▶ [What is needed]: Rewrite all the data below with every "GUI agent" changed to "screen assistant" and everything else kept the same. Leave out the pictures.

▶ [Records provided]:

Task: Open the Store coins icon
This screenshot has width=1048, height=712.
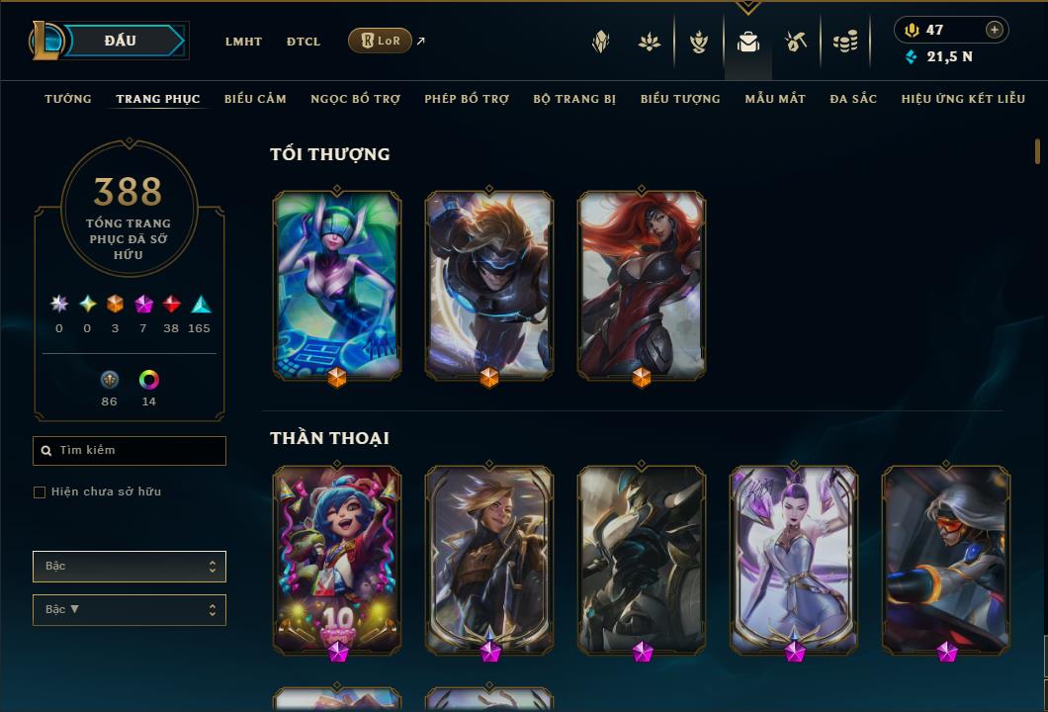Action: pos(845,43)
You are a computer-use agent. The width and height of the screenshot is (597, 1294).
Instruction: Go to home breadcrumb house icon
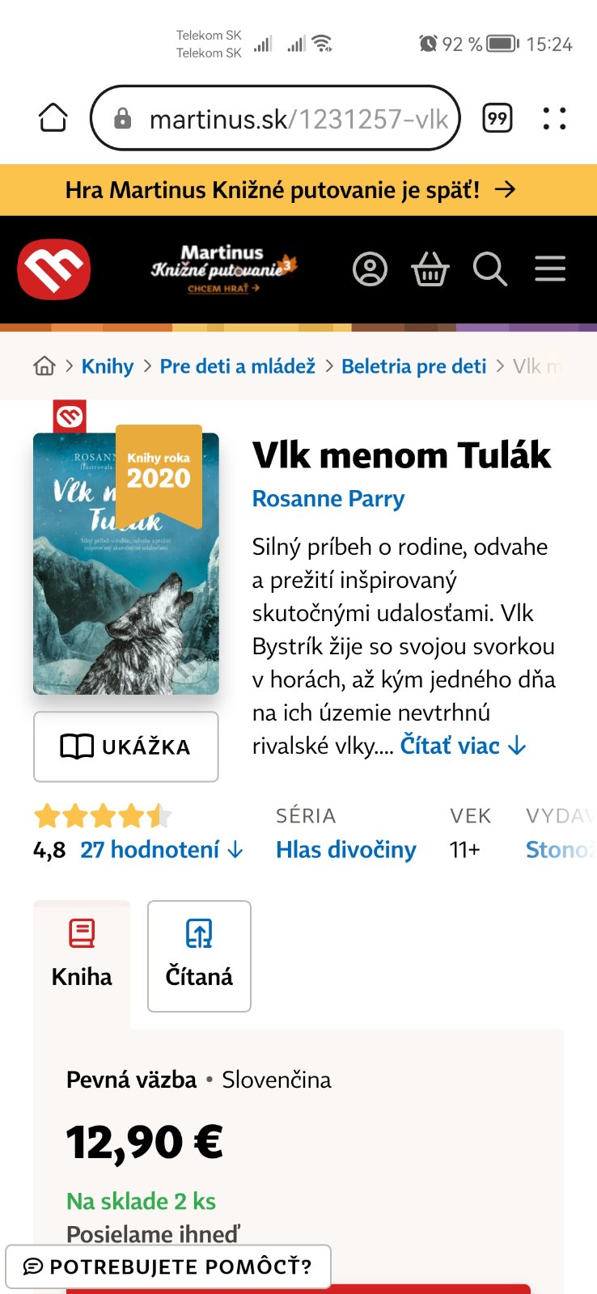44,366
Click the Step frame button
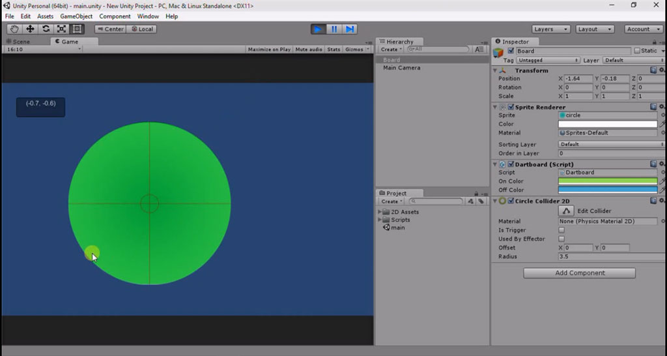The width and height of the screenshot is (667, 356). pos(350,29)
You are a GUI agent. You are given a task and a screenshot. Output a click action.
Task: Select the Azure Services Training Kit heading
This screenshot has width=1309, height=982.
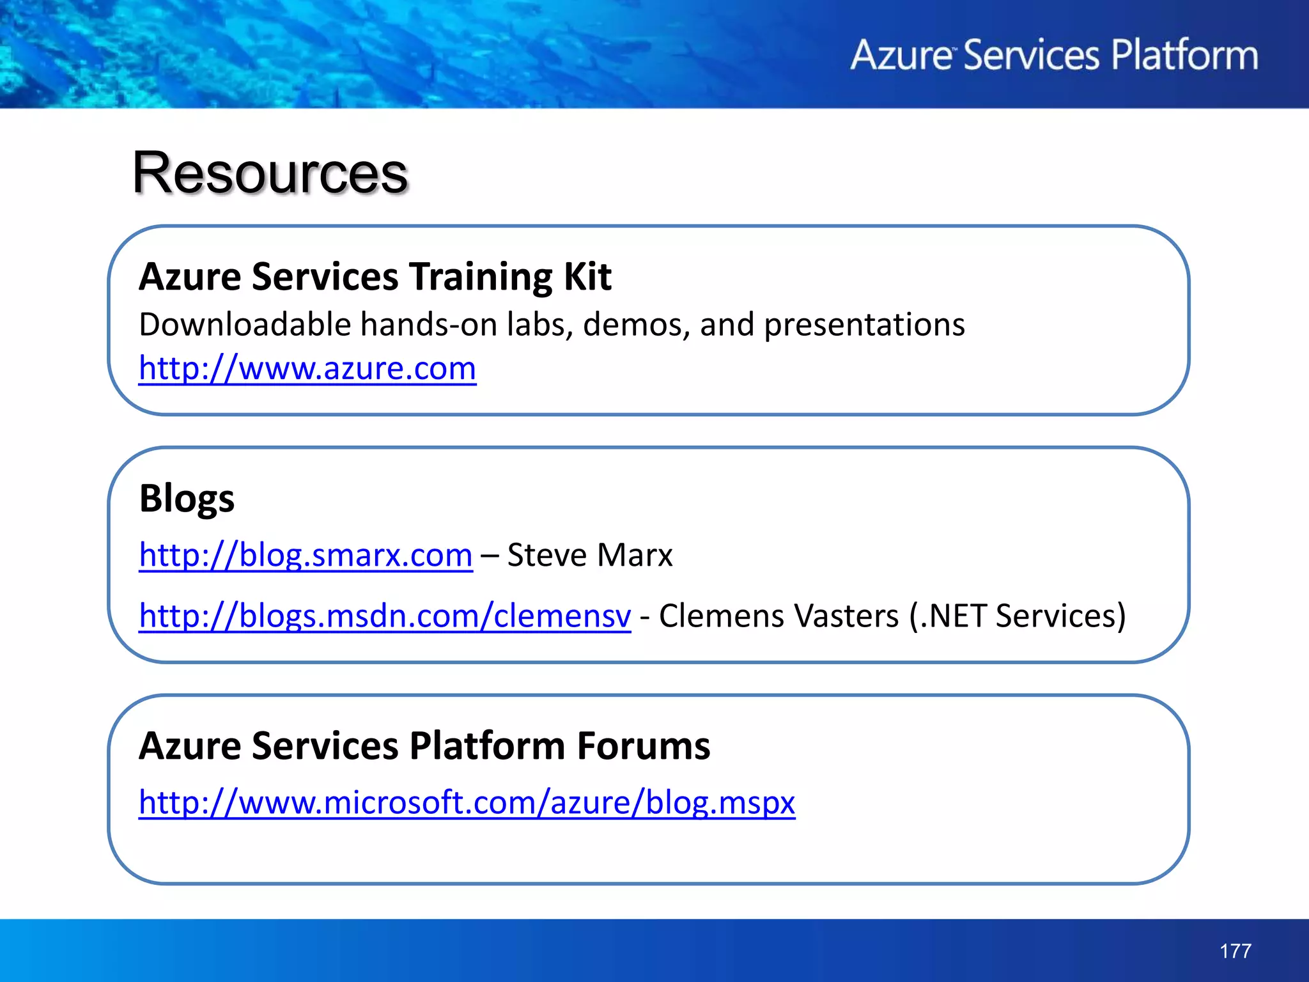[x=375, y=277]
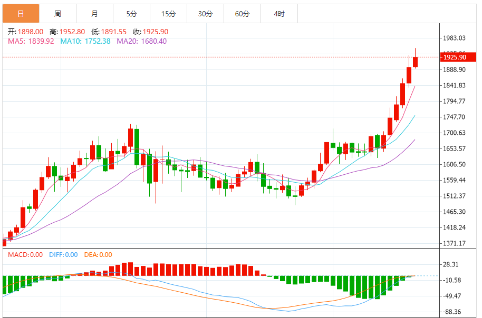This screenshot has height=318, width=482.
Task: Click the 1983.03 price axis label
Action: pyautogui.click(x=455, y=38)
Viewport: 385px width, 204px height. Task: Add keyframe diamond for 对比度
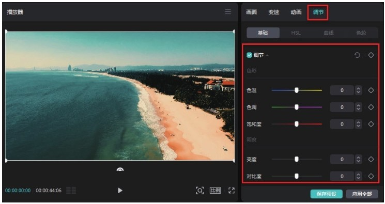tap(371, 176)
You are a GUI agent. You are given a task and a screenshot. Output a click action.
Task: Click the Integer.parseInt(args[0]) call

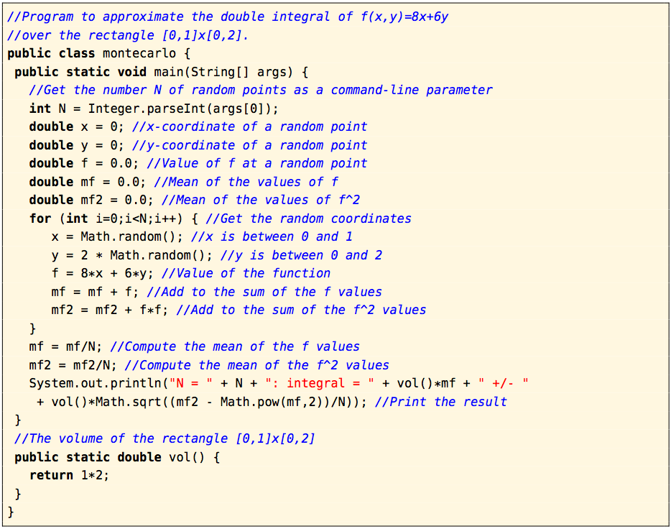click(x=182, y=109)
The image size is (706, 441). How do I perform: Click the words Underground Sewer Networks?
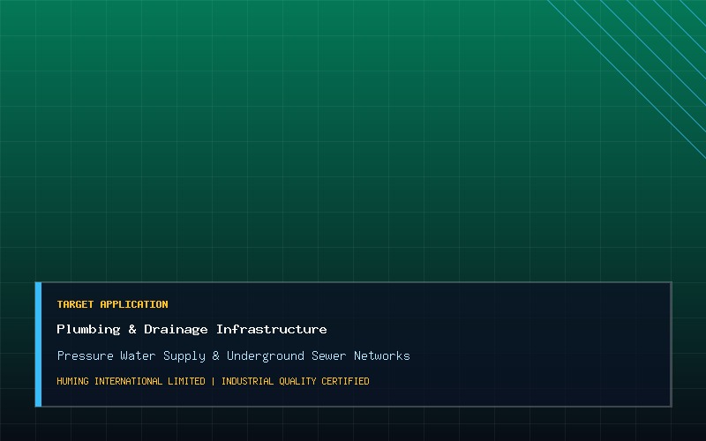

▶ [Solution for this task]:
Task: Open the Store coins icon
This screenshot has width=1048, height=712.
Action: pos(845,43)
You are a computer-use agent. The width and height of the screenshot is (597, 1294).
Instruction: Go to home breadcrumb house icon
44,366
Click the Step frame button
The width and height of the screenshot is (667, 356). pos(350,29)
You are a screen assistant. You are given a task and a screenshot. Output a click action.
Task: Select the Azure Services Training Kit heading
This screenshot has width=1309, height=982.
[x=375, y=277]
This screenshot has height=318, width=482.
Task: Click the 1983.03 price axis label
Action: pyautogui.click(x=455, y=38)
Viewport: 385px width, 204px height. Task: Add keyframe diamond for 对比度
tap(371, 176)
You are a screen assistant. You are given a task and a screenshot. Output a click action.
Task: Click the Integer.parseInt(args[0]) call

click(x=182, y=109)
The image size is (706, 441). How do I perform: Click the words Underground Sewer Networks?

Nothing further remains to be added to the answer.